» Exercise set
1) In the excerpt about Iran, what does the lack of refinery mean for Iran's earnings?
2) List every characteristic that the excerpt about Iran attributes to those calling in earnest for the bombing of Iran.

» Source text
....

Recalibrating to be able to process other crudes is an expensive business and having to close refineries on account of buying refined products is a political no-no.

That being said, those calling in earnest for the bombing of Iran are a rapidly shrinking and increasingly shrill set of voices off right, most of whom lack any serious credibility internationally.
 

Kurt

Junior Member
This lack of refinery also means that Iran does not earn money by employing people in a productive process for a more valuable export item.
Bombing Iran does not seem an option now, but I have serious doubts that it's off the table and limited to the borders of shrill insanity.

....

» Records shown
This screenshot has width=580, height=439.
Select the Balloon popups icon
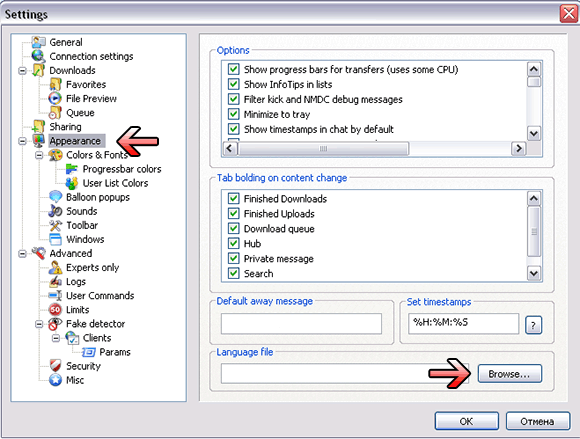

....

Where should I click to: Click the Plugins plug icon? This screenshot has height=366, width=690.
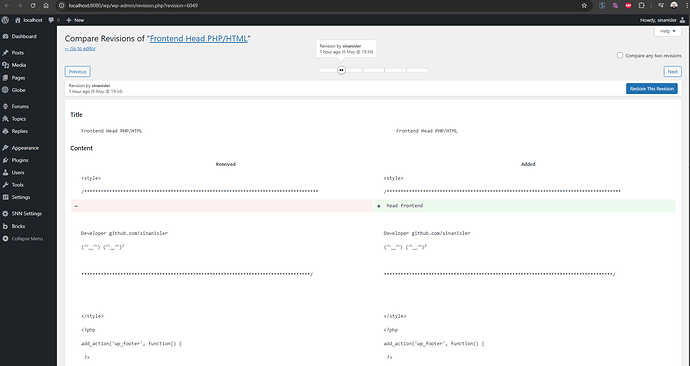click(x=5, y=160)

....

» Responses to the tasks
1) Iran does not earn money by employing people in a productive process for a more valuable export item.

2)
- Rapidly shrinking
- Increasingly shrill
- Off right
- Most of them lack any serious credibility internationally